Pincin argues that cracking down on illegal immigration specifically isn’t going to affect the economy too drastically. “I don't think the U.S. as a whole is reliant on illegal immigrants in particular—and that's a key term there,” Pincin said.
“There are some segments of the economy that have a heavier immigration component to [them]—both legal and illegal. They tend to get put to the focus.” One such portion of the economy is seasonal agricultural labor, he explained. “You tend to hear that a lot,” he explained. “But we do have in the United States legal immigration status for those types of workers, and there's no reason we can't see that expanded.”
But Powell says that legal immigration is easier said than done: “For the vast majority of the world's population—that is not high-skilled—legal immigration to the United States is virtually impossible,” he explained. The fact that legal immigration is so difficult to do makes illegally immigrating a much more appealing option, he said.
Upholding the law
But some economists argue that the economic effects really aren’t the point so much as ensuring that people follow the law. “If you believe in the rule of law, then illegals should be deported,” said Charles Steele, who teaches economics at Hillsdale College. “The economic effects are irrelevant to that question.”
But Steele also argues that widespread deportations of illegal immigrants could still have economic benefits. “A contributor works to produce useful goods and services for others. A taker relies on government benefits, which are paid by the producers, through taxes,” he said. “Deporting a producer weakens the economy. Deporting a taker strengthens it by reducing the burden on productive taxpayers. The best evidence at present is that illegals are mostly takers. Deporting them would improve the economy.”

» THE TASKS:
a - Print the stretch of the excerpt on immigration and the economy from "But Powell says" through "option, he said.".
b - Answer these from the excerpt on immigration and the economy:
(i) Which portion of the economy does Pincin name as one with a heavier immigration component?
(ii) For whom does Powell say legal immigration to the United States is virtually impossible?
(iii) Where does Charles Steele teach economics?

» RECORDED INFORMATION:

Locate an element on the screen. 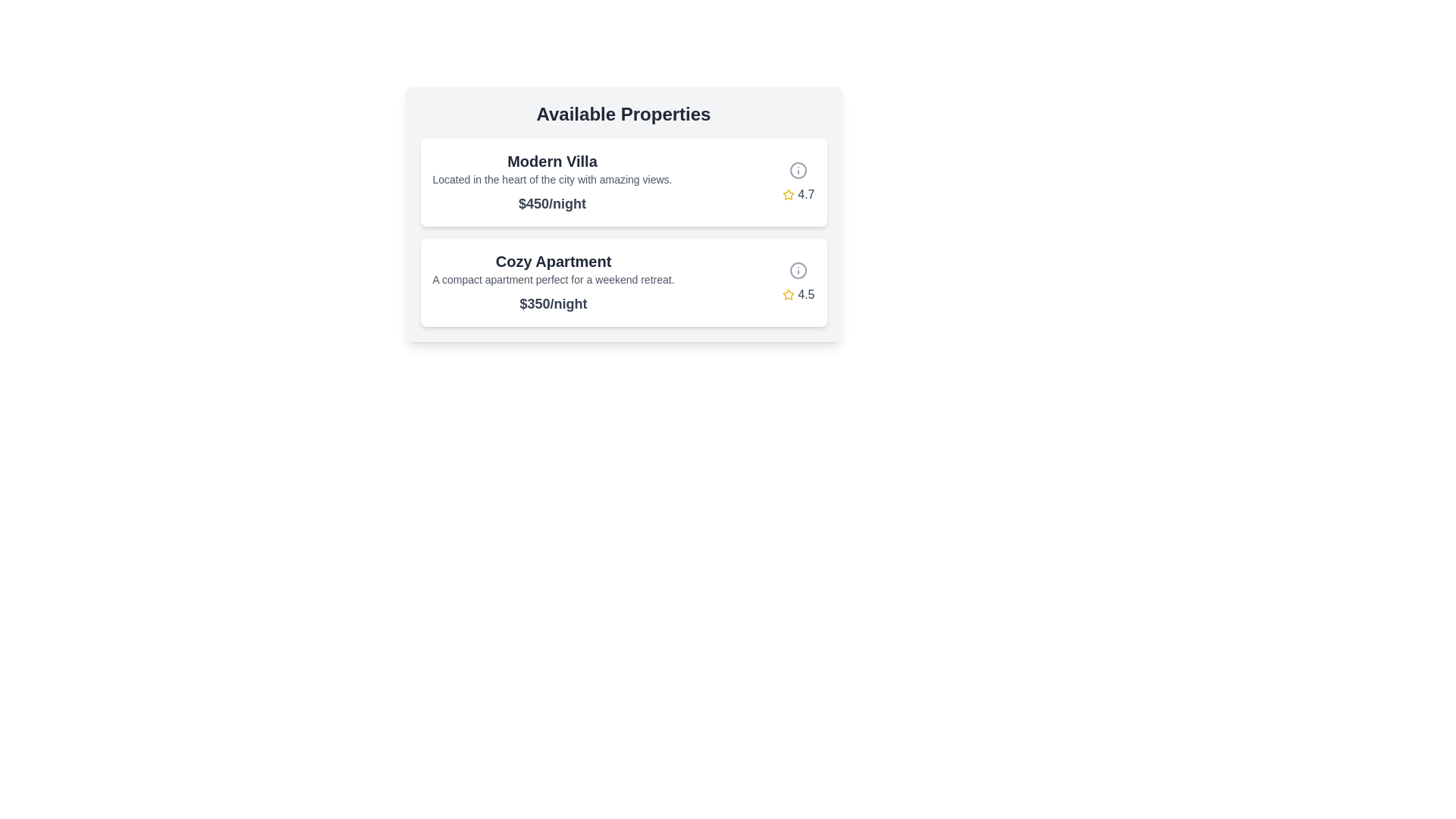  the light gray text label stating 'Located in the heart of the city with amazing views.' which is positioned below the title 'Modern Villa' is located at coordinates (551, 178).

» SOLUTIONS TO EACH TASK:
a -
But Powell says that legal immigration is easier said than done: “For the vast majority of the world's population—that is not high-skilled—legal immigration to the United States is virtually impossible,” he explained. The fact that legal immigration is so difficult to do makes illegally immigrating a much more appealing option, he said.

b -
(i) Seasonal agricultural labor.
(ii) For the vast majority of the world's population, the part that is not high-skilled.
(iii) Hillsdale College.